Retype all of the entries word for word.

*** Begin section ***

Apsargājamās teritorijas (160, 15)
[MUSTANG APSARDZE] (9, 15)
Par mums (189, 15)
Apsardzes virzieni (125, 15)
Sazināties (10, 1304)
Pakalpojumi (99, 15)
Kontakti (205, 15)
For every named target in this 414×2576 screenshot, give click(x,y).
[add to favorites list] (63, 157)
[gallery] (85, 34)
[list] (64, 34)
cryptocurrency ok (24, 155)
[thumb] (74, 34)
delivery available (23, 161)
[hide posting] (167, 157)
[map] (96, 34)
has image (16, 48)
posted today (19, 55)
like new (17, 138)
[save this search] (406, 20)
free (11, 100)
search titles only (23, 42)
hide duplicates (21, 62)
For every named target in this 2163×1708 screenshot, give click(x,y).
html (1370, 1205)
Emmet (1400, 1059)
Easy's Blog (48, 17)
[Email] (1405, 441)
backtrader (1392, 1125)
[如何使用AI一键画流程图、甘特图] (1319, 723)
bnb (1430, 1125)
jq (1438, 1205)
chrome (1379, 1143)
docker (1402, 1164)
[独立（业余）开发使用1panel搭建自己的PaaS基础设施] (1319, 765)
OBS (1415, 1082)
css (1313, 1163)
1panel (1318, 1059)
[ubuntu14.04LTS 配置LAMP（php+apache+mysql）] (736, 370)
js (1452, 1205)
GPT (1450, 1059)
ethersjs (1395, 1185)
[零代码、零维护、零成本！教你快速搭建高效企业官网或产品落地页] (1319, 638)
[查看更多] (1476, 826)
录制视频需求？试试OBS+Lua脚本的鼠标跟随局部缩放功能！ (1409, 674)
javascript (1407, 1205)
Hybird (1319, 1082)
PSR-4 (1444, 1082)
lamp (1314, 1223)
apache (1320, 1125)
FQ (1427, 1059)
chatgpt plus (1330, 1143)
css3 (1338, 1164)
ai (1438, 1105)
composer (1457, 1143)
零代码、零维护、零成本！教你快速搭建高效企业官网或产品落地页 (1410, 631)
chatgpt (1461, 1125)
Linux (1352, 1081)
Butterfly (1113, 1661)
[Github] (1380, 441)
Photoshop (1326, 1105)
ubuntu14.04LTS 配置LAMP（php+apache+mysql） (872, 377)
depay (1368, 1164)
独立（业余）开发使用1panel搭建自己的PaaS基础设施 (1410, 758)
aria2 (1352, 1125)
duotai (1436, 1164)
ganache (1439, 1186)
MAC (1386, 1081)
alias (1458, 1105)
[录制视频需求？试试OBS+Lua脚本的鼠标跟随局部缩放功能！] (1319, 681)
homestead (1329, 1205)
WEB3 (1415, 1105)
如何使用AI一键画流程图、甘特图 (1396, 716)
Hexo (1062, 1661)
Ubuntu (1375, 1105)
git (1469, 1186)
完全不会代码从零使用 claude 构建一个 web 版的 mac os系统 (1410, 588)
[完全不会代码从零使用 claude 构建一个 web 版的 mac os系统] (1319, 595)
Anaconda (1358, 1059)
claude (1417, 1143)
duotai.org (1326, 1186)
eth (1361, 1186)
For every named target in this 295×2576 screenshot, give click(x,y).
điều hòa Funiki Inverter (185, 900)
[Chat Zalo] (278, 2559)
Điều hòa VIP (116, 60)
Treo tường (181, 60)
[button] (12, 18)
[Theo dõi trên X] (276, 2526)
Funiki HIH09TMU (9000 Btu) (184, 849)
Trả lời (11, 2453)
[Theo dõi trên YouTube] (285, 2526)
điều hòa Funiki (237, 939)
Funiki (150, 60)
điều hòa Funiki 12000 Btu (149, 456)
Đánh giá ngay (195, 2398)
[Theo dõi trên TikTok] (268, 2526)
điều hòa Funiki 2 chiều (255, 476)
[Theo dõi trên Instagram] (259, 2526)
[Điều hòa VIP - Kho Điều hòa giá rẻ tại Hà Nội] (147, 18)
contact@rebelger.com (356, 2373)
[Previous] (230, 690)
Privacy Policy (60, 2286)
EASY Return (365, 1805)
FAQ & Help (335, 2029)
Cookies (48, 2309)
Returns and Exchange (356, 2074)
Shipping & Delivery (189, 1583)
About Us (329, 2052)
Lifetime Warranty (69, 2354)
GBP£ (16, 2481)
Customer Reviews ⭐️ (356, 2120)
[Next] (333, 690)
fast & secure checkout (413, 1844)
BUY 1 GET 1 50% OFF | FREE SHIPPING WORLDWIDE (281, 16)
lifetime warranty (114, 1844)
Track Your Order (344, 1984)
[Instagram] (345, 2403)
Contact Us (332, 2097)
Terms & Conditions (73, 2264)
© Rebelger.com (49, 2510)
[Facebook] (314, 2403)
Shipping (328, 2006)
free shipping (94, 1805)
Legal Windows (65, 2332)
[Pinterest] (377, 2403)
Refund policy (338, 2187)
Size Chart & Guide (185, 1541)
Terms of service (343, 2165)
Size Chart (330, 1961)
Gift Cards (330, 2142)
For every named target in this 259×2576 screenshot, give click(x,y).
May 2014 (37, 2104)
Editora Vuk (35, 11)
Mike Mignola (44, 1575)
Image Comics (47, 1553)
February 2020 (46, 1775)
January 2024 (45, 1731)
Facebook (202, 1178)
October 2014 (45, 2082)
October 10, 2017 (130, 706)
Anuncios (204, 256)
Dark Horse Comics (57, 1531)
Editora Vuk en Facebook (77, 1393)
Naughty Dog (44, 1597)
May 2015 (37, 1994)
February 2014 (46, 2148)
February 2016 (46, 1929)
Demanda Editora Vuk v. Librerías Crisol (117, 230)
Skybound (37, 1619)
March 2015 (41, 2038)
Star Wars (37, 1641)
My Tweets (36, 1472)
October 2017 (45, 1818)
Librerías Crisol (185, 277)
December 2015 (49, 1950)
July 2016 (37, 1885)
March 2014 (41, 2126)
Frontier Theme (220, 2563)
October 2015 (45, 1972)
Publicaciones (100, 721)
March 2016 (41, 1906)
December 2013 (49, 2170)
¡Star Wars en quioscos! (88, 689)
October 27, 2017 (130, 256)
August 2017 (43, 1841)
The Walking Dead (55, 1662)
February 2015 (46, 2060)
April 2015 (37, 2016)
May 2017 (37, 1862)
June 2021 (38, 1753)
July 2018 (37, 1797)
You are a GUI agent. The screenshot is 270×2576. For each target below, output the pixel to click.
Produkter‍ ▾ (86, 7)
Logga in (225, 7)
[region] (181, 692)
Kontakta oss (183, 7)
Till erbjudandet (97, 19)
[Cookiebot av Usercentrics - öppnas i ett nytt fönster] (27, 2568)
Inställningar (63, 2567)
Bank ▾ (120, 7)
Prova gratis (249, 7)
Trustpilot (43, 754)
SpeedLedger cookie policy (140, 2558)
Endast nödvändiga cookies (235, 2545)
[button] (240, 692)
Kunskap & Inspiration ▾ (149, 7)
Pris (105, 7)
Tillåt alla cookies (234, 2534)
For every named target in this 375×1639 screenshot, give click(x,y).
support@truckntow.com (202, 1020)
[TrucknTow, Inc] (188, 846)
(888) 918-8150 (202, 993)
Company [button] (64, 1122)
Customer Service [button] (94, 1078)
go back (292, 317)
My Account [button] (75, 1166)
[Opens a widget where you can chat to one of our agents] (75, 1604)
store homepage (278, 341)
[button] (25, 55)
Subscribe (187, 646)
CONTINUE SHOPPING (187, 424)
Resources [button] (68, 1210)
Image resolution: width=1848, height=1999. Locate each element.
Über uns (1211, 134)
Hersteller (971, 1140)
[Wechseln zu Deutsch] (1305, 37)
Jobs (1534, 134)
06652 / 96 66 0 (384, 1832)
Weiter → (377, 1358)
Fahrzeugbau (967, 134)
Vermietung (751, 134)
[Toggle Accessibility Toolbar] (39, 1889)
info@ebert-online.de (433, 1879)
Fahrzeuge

*** End section ***

**EXPECTED ANSWER**
Apsargājamās teritorijas (160, 15)
[MUSTANG APSARDZE] (9, 15)
Par mums (189, 15)
Apsardzes virzieni (125, 15)
Sazināties (10, 1304)
Pakalpojumi (99, 15)
Kontakti (205, 15)
For every named target in this 414×2576 screenshot, give click(x,y).
[add to favorites list] (63, 157)
[gallery] (85, 34)
[list] (64, 34)
cryptocurrency ok (24, 155)
[thumb] (74, 34)
delivery available (23, 161)
[hide posting] (167, 157)
[map] (96, 34)
has image (16, 48)
posted today (19, 55)
like new (17, 138)
[save this search] (406, 20)
free (11, 100)
search titles only (23, 42)
hide duplicates (21, 62)
For every named target in this 2163×1708 screenshot, give click(x,y).
html (1370, 1205)
Emmet (1400, 1059)
Easy's Blog (48, 17)
[Email] (1405, 441)
backtrader (1392, 1125)
[如何使用AI一键画流程图、甘特图] (1319, 723)
bnb (1430, 1125)
jq (1438, 1205)
chrome (1379, 1143)
docker (1402, 1164)
[独立（业余）开发使用1panel搭建自己的PaaS基础设施] (1319, 765)
OBS (1415, 1082)
css (1313, 1163)
1panel (1318, 1059)
[ubuntu14.04LTS 配置LAMP（php+apache+mysql）] (736, 370)
js (1452, 1205)
GPT (1450, 1059)
ethersjs (1395, 1185)
[零代码、零维护、零成本！教你快速搭建高效企业官网或产品落地页] (1319, 638)
[查看更多] (1476, 826)
录制视频需求？试试OBS+Lua脚本的鼠标跟随局部缩放功能！ (1409, 674)
javascript (1407, 1205)
Hybird (1319, 1082)
PSR-4 (1444, 1082)
lamp (1314, 1223)
apache (1320, 1125)
FQ (1427, 1059)
chatgpt plus (1330, 1143)
css3 (1338, 1164)
ai (1438, 1105)
composer (1457, 1143)
零代码、零维护、零成本！教你快速搭建高效企业官网或产品落地页 (1410, 631)
chatgpt (1461, 1125)
Linux (1352, 1081)
Butterfly (1113, 1661)
[Github] (1380, 441)
Photoshop (1326, 1105)
ubuntu14.04LTS 配置LAMP（php+apache+mysql） (872, 377)
depay (1368, 1164)
独立（业余）开发使用1panel搭建自己的PaaS基础设施 (1410, 758)
aria2 (1352, 1125)
duotai (1436, 1164)
ganache (1439, 1186)
MAC (1386, 1081)
alias (1458, 1105)
[录制视频需求？试试OBS+Lua脚本的鼠标跟随局部缩放功能！] (1319, 681)
homestead (1329, 1205)
WEB3 (1415, 1105)
如何使用AI一键画流程图、甘特图 (1396, 716)
Hexo (1062, 1661)
Ubuntu (1375, 1105)
git (1469, 1186)
完全不会代码从零使用 claude 构建一个 web 版的 mac os系统 (1410, 588)
[完全不会代码从零使用 claude 构建一个 web 版的 mac os系统] (1319, 595)
Anaconda (1358, 1059)
claude (1417, 1143)
duotai.org (1326, 1186)
eth (1361, 1186)
For every named target in this 295×2576 screenshot, give click(x,y).
điều hòa Funiki Inverter (185, 900)
[Chat Zalo] (278, 2559)
Điều hòa VIP (116, 60)
Treo tường (181, 60)
[button] (12, 18)
[Theo dõi trên X] (276, 2526)
Funiki HIH09TMU (9000 Btu) (184, 849)
Trả lời (11, 2453)
[Theo dõi trên YouTube] (285, 2526)
điều hòa Funiki (237, 939)
Funiki (150, 60)
điều hòa Funiki 12000 Btu (149, 456)
Đánh giá ngay (195, 2398)
[Theo dõi trên TikTok] (268, 2526)
điều hòa Funiki 2 chiều (255, 476)
[Theo dõi trên Instagram] (259, 2526)
[Điều hòa VIP - Kho Điều hòa giá rẻ tại Hà Nội] (147, 18)
contact@rebelger.com (356, 2373)
[Previous] (230, 690)
Privacy Policy (60, 2286)
EASY Return (365, 1805)
FAQ & Help (335, 2029)
Cookies (48, 2309)
Returns and Exchange (356, 2074)
Shipping & Delivery (189, 1583)
About Us (329, 2052)
Lifetime Warranty (69, 2354)
GBP£ (16, 2481)
Customer Reviews ⭐️ (356, 2120)
[Next] (333, 690)
fast & secure checkout (413, 1844)
BUY 1 GET 1 50% OFF | FREE SHIPPING WORLDWIDE (281, 16)
lifetime warranty (114, 1844)
Track Your Order (344, 1984)
[Instagram] (345, 2403)
Contact Us (332, 2097)
Terms & Conditions (73, 2264)
© Rebelger.com (49, 2510)
[Facebook] (314, 2403)
Shipping (328, 2006)
free shipping (94, 1805)
Legal Windows (65, 2332)
[Pinterest] (377, 2403)
Refund policy (338, 2187)
Size Chart & Guide (185, 1541)
Terms of service (343, 2165)
Size Chart (330, 1961)
Gift Cards (330, 2142)
For every named target in this 259×2576 screenshot, give click(x,y).
May 2014 (37, 2104)
Editora Vuk (35, 11)
Mike Mignola (44, 1575)
Image Comics (47, 1553)
February 2020 (46, 1775)
January 2024 (45, 1731)
Facebook (202, 1178)
October 2014 (45, 2082)
October 10, 2017 (130, 706)
Anuncios (204, 256)
Dark Horse Comics (57, 1531)
Editora Vuk en Facebook (77, 1393)
Naughty Dog (44, 1597)
May 2015 (37, 1994)
February 2014 (46, 2148)
February 2016 (46, 1929)
Demanda Editora Vuk v. Librerías Crisol (117, 230)
Skybound (37, 1619)
March 2015 (41, 2038)
Star Wars (37, 1641)
My Tweets (36, 1472)
October 2017 (45, 1818)
Librerías Crisol (185, 277)
December 2015 (49, 1950)
July 2016 (37, 1885)
March 2014 (41, 2126)
Frontier Theme (220, 2563)
October 2015 (45, 1972)
Publicaciones (100, 721)
March 2016 (41, 1906)
December 2013 (49, 2170)
¡Star Wars en quioscos! (88, 689)
October 27, 2017 (130, 256)
August 2017 (43, 1841)
The Walking Dead (55, 1662)
February 2015 (46, 2060)
April 2015 (37, 2016)
May 2017 (37, 1862)
June 2021 (38, 1753)
July 2018 (37, 1797)
You are a GUI agent. The screenshot is 270×2576. For each target below, output the pixel to click.
Produkter‍ ▾ (86, 7)
Logga in (225, 7)
[region] (181, 692)
Kontakta oss (183, 7)
Till erbjudandet (97, 19)
[Cookiebot av Usercentrics - öppnas i ett nytt fönster] (27, 2568)
Inställningar (63, 2567)
Bank ▾ (120, 7)
Prova gratis (249, 7)
Trustpilot (43, 754)
SpeedLedger cookie policy (140, 2558)
Endast nödvändiga cookies (235, 2545)
[button] (240, 692)
Kunskap & Inspiration ▾ (149, 7)
Pris (105, 7)
Tillåt alla cookies (234, 2534)
For every named target in this 375×1639 screenshot, give click(x,y).
support@truckntow.com (202, 1020)
[TrucknTow, Inc] (188, 846)
(888) 918-8150 (202, 993)
Company [button] (64, 1122)
Customer Service [button] (94, 1078)
go back (292, 317)
My Account [button] (75, 1166)
[Opens a widget where you can chat to one of our agents] (75, 1604)
store homepage (278, 341)
[button] (25, 55)
Subscribe (187, 646)
CONTINUE SHOPPING (187, 424)
Resources [button] (68, 1210)
Image resolution: width=1848, height=1999. Locate each element.
Über uns (1211, 134)
Hersteller (971, 1140)
[Wechseln zu Deutsch] (1305, 37)
Jobs (1534, 134)
06652 / 96 66 0 (384, 1832)
Weiter → (377, 1358)
Fahrzeugbau (967, 134)
Vermietung (751, 134)
[Toggle Accessibility Toolbar] (39, 1889)
info@ebert-online.de (433, 1879)
Fahrzeuge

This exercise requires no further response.